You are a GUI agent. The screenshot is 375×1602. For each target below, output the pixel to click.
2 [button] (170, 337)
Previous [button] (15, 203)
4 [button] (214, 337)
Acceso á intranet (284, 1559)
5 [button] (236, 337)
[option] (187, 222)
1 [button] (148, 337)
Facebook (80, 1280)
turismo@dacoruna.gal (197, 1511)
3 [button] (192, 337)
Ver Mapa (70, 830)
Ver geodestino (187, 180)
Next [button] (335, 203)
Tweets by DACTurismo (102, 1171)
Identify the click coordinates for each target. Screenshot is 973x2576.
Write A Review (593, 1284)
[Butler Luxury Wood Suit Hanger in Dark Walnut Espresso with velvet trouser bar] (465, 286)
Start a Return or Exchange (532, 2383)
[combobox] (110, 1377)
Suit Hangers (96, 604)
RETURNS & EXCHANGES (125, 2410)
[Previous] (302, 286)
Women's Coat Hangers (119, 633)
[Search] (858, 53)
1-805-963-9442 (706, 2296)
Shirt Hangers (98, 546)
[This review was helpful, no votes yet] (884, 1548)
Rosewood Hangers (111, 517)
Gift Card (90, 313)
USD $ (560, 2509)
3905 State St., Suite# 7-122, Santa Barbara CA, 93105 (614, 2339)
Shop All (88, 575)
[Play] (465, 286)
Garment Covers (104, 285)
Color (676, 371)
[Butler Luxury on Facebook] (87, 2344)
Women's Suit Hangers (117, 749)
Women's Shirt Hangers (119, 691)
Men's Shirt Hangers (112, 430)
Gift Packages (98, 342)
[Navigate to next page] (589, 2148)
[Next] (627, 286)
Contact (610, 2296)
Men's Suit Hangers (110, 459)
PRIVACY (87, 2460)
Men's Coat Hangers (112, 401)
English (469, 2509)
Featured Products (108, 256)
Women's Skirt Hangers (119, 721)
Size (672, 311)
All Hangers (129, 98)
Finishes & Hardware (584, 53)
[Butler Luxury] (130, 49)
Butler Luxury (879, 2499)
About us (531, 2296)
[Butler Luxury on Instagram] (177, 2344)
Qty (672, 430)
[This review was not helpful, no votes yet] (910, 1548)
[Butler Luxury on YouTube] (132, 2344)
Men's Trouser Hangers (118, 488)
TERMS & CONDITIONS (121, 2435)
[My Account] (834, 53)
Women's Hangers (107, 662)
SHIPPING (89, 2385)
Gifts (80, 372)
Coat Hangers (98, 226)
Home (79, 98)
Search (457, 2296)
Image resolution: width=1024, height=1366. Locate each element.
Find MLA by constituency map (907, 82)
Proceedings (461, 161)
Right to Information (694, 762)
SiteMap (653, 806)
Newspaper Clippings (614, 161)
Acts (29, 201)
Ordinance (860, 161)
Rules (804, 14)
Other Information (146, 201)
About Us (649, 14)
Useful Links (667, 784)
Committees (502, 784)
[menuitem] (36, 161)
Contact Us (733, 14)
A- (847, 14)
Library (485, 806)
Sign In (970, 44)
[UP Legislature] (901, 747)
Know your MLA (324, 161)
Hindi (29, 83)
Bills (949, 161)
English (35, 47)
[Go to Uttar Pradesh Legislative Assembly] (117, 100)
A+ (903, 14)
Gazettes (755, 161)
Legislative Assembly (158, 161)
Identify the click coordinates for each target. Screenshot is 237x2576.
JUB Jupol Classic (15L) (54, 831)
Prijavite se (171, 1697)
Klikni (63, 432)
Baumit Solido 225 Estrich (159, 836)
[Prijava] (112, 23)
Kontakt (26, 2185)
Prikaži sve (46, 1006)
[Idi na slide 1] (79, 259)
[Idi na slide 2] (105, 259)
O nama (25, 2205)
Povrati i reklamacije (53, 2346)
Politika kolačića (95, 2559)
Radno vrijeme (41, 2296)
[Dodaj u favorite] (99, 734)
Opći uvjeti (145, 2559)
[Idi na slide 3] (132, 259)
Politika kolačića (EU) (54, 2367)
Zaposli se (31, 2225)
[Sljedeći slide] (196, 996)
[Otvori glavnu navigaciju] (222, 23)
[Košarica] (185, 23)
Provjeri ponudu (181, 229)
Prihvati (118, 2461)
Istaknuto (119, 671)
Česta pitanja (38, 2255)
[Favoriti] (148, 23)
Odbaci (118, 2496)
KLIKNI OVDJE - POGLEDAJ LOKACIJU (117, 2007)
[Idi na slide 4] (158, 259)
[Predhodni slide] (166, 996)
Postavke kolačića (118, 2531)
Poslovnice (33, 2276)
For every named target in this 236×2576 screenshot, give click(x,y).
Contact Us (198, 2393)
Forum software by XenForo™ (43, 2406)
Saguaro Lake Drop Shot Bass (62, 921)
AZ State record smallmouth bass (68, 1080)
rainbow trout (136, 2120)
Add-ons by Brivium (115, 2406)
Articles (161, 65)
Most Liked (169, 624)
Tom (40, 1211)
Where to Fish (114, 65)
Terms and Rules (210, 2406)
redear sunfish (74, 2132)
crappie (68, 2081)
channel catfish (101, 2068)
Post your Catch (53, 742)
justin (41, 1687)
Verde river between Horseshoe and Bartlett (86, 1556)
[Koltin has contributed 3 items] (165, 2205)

# # # # #

Report every line in the data that holds "Shirt", copying each one.

_ANSWER FOR THE TASK_.
Shirt Hangers (98, 546)
Women's Shirt Hangers (119, 691)
Men's Shirt Hangers (112, 430)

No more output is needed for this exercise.